Esto hace que la dependencia sea mayor y mucho más dolorosa porque ese otro del que dependemos emocionalmente no tiene la estructura ni la salud para dar respuestas más o menos estables. Se enoja contigo por sus propios problemas (y no por lo que tu hagas o dejes de hacer), se alegra contigo por sus propias situaciones (a lo mejor porque está bajo la influencia del alcohol) y no por que tu lo hayas hecho “bien”. Lo que quiero decir es que no depende de tu comportamiento la respuesta de ese otro. Su respuesta depende de su modo de estar en ese momento. Cómo quién dice: no hay modo de darles gusto.
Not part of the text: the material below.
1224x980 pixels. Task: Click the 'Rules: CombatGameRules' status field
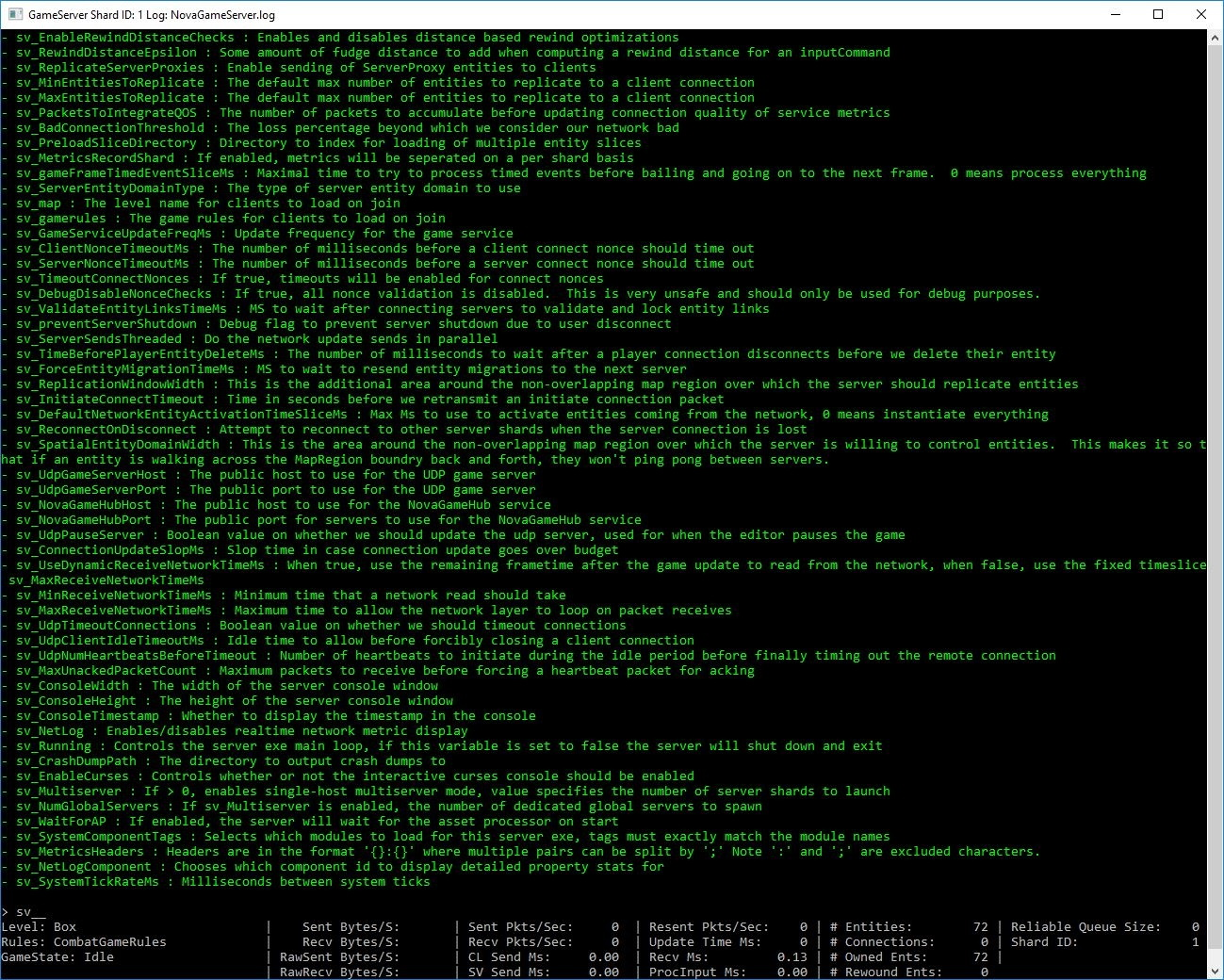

Este tipo de relación enferma severamente. Vas poco a poco minando tu autoestima, vives todo el tiempo con angustia. No sabes ya que hacer. Te traicionas a ti mismo negándote la posibilidad de actuar libremente y de mantener tu dignidad con tal de que ese otro te quiera, se cure, esté mejor.

¿Te digo algo muy fuerte?: ese otro NO se va a curar. No va a cambiar. O al menos, no va a cambiar a través de tus actos. Tu debes cuidarte a ti misma. Nadie puede hacerlo por ti. Es muy difícil, yo lo sé. Pero debes recordar que tienes sólo una vida y que la vida es muy bella, y debe vivirse desde el respeto a uno mismo, en primer lugar, Si estas actuando de forma codependiente, te lo aseguro: estás evitando la responsabilidad de hacerte cargo de tu propia vida.

Heredar traumas

Los seres humanos recibimos muchas herencias de nuestros padres, que van más allá de lo económico. Algunos reciben dinero, propiedades, vajillas, joyas, títulos nobiliarios, libros, muebles, pinturas, relojes: podría citar tantos objetos cómo hay en el mundo.
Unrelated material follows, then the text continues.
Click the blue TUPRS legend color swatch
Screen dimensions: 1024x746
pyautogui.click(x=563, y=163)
Otros no reciben nada tangible: objetos o propiedades o dinero.

Lo que todos recibimos demás, desde luego, de nuestra herencia genética (color de ojos, debilidad de un órgano, fortaleza de otro, tendencia a diabetes o al alcoholismo) es nuestra herencia psíquica. Heredamos preferencias por cierto arte, aptitudes para hablar en público o tocar el piano, disposición para deprimirse o para reír. Además, heredamos los traumas que nuestros padres no elaboraron.

Cuando vivimos un trauma, es decir, un impacto que altera nuestro equilibrio, necesitamos elaborarlo: hablarlo, entenderlo, acomodarlo, llorarlo. Sí no lo lloran nuestros ojos lo llorará nuestro cuerpo y sí no logramos superarlo del todo (por falta de ganas, de valor, de información  o de tiempo) entonces se los dejamos, en herencia, a nuestros hijos.
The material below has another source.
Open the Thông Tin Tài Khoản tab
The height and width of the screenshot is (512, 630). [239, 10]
Y nuestros hijos se verán en la disyuntiva: ¿vivo mi vida o elaboro el trauma de mi madre o de mi padre?. Todo esto de modo inconsciente, desde luego. Por eso es tan necesario elaborar nuestros traumas: no sólo tendremos una vida con mayor calidad al superar el miedo, el enojo, el resentimiento o el dolor, sino que dejamos en libertad a nuestros hijos, para que construyan su propia vida.